━━ TEXT PASSAGE ━━

How has the pandemic influenced the way you approach affordable housing development?
Johnson: Along with our funders and other stakeholders, we strive to innovate at every step. From big changes like the way we underwrite reserves, operating calculations and construction pricing, to little things, like how we needed to quickly adapt approval and closing processes with public bodies that have statutory requirements. We have been challenged by the uncertainty and speed of change that has been occurring. Yet, we and our investors and community partners rose to the challenge because COVID-19, together with the reckoning of pervasive social and racial injustices, placed a spotlight on the importance of having a home.
This unprecedented time made it clear that housing is part of our public health system, an extension of our schools, and critical to allowing a large swath of our workforce to continue to work. More people and organizations are engaging in the conversation about needing to solve our housing crisis.
How are you dealing with issues related to supply shortages and rising construction costs?
Johnson: This has been an incredibly challenging dynamic. We have used contingencies and reserves to cover costs and, in some cases, lent organizational money to projects. As long-term owners, we will recoup these dollars even if it takes a full life cycle for the property. We also have so much gratitude for Hennepin County and others who have provided grant funds to assist with cost overruns.
In order to reduce project completion delays as much as possible, we have worked with contractors to order products well in advance of normal lead times, and we have created a depth of alternate products and sourcing to have at the ready, should supply chains shut down.
Remember, our projects are priced at the time we apply for funding, but awards can take upward of six months, with closings scheduled another six or more months later. That’s a 12-plus month delay. Normally, including an inflation factor in our budgets would suffice, but these are not normal times. Pricing has been changing rapidly on core products like lumber, steel and resins. And some products—like appliances and bathtubs—simply become unavailable months after an order has been placed. All of these issues have meant that, in some cases, contractors won’t lock pricing or commit to schedules until materials arrive on site.
How do you think supply chain and construction challenges will impact affordable housing development in the year ahead?
Johnson: We are starting to see supply chains calming down as the impacts of COVID-19 lessen, although the COVID-19 shutdowns beginning again in Shanghai may foreshadow more disruptions ahead. We will need to keep innovating, which could include the affordable housing industry increasing programs for shared inventory purchasing and warehousing.

━━━
━━ LISTED RECORDS ━━

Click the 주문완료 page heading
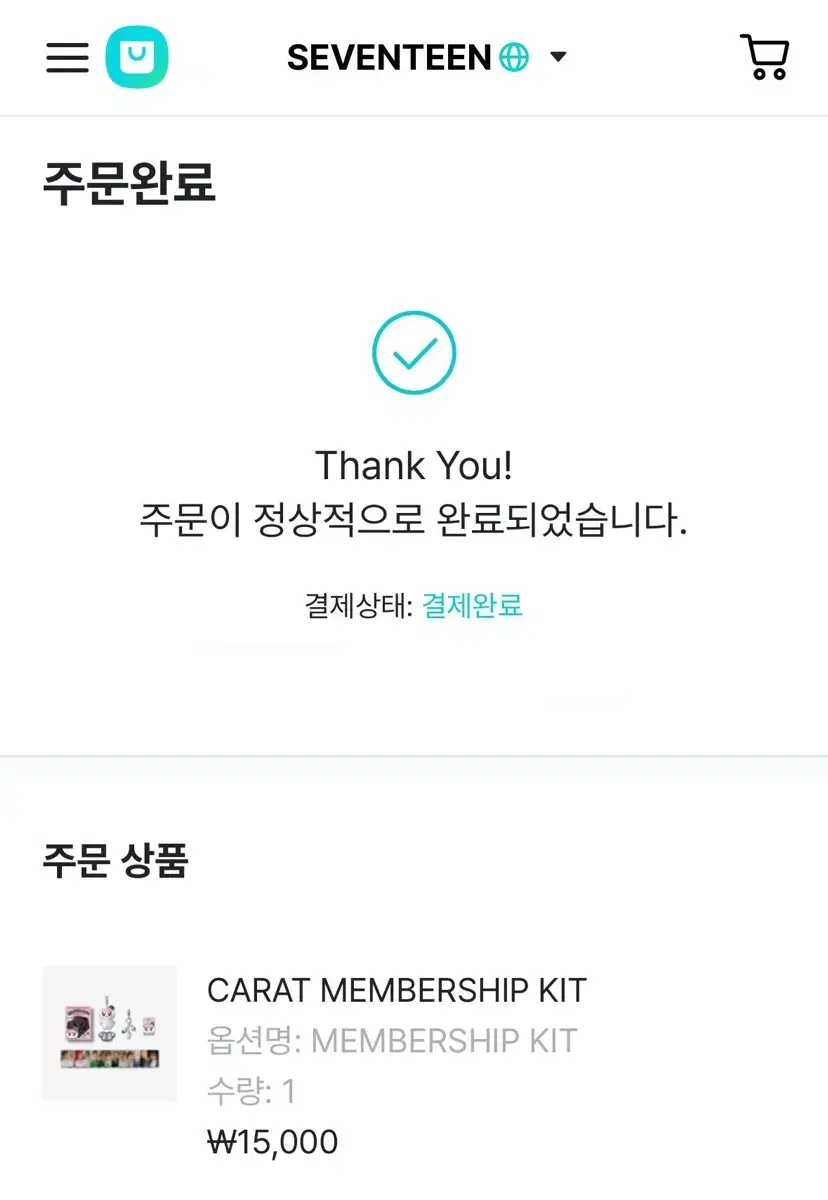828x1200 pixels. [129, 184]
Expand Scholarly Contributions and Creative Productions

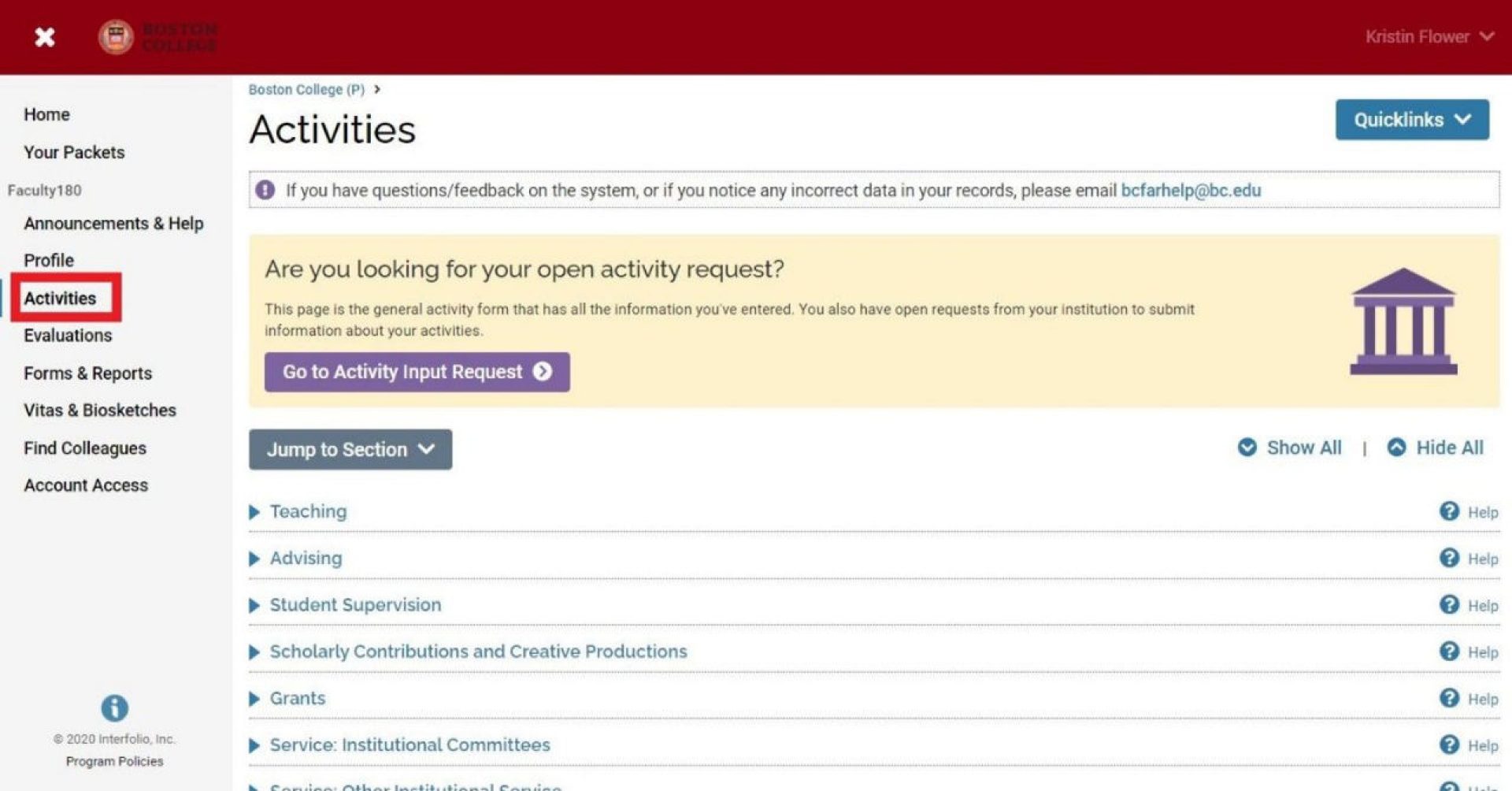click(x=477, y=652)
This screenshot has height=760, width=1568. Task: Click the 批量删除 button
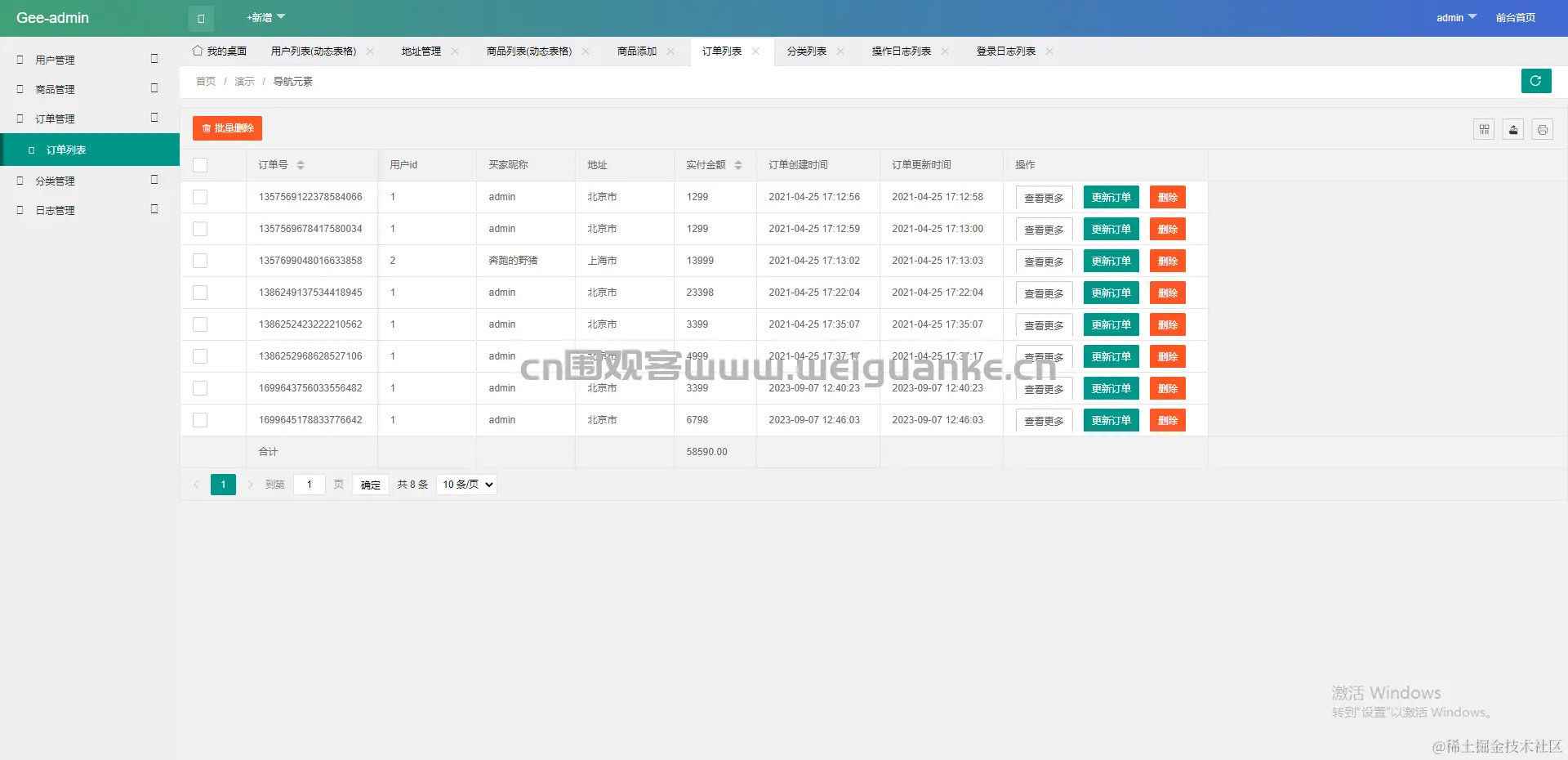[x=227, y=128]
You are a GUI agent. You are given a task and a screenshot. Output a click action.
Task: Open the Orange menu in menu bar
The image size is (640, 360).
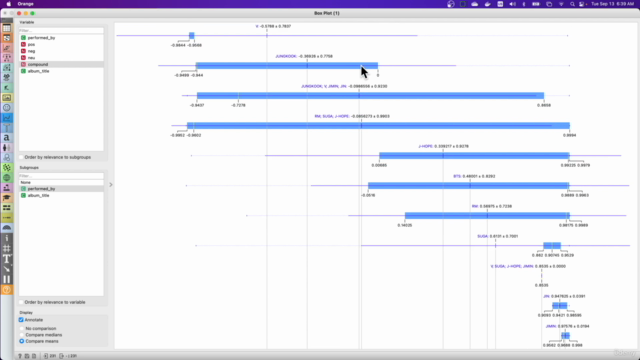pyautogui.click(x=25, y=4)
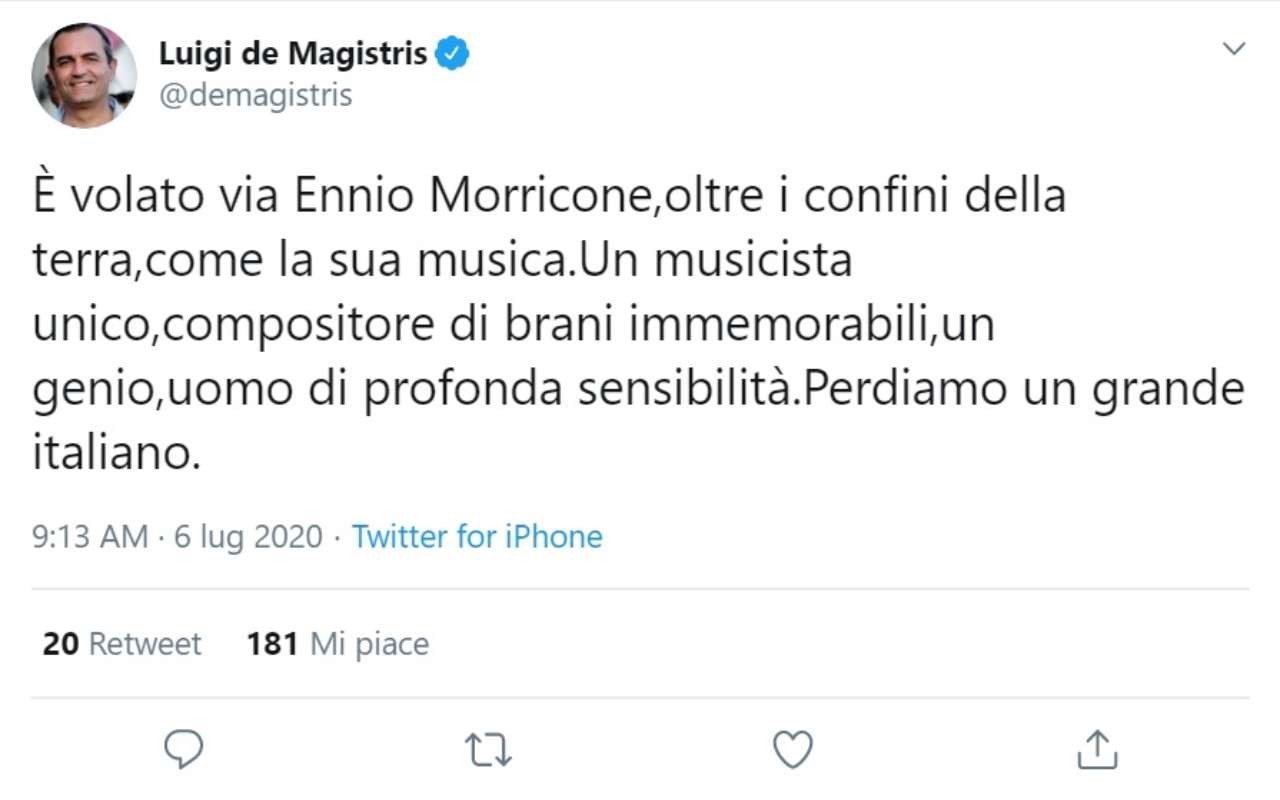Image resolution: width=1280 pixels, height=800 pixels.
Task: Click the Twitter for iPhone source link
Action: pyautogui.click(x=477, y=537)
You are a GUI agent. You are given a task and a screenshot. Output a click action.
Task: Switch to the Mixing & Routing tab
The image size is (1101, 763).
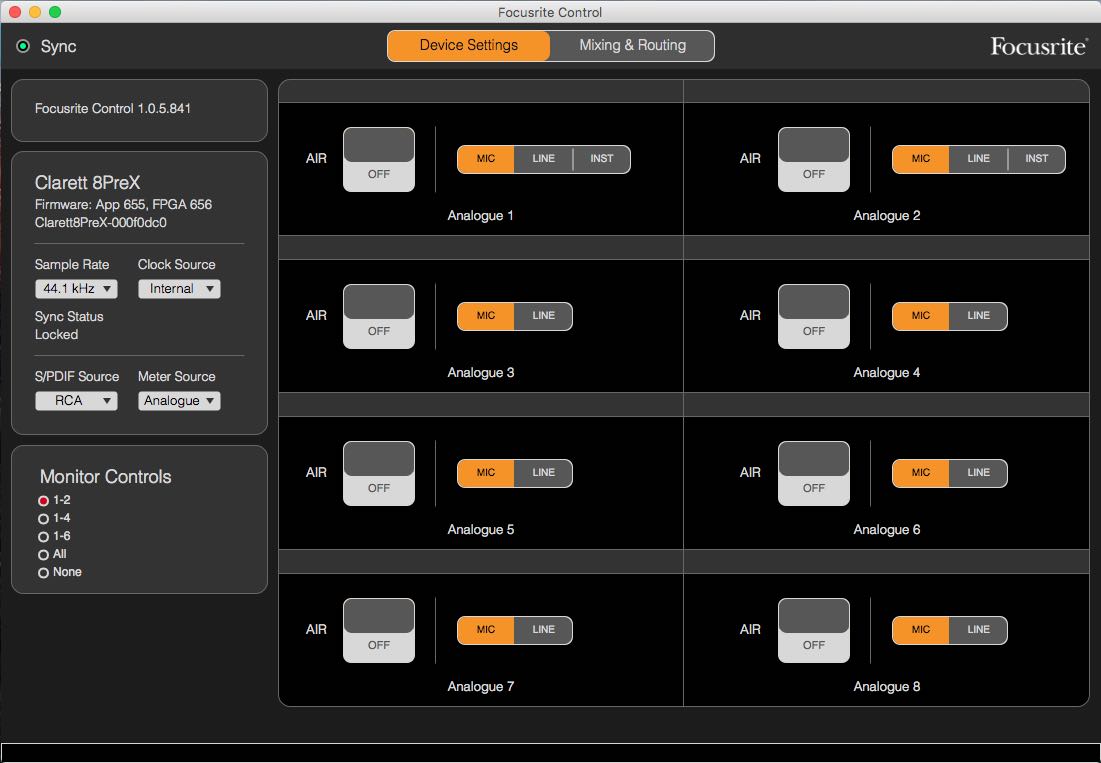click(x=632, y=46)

━━━

### TASK
In the affordable housing interview, which county does Johnson thank for providing grant funds to help with cost overruns? You won't need the entries for this.

### TASK SOLUTION
Hennepin County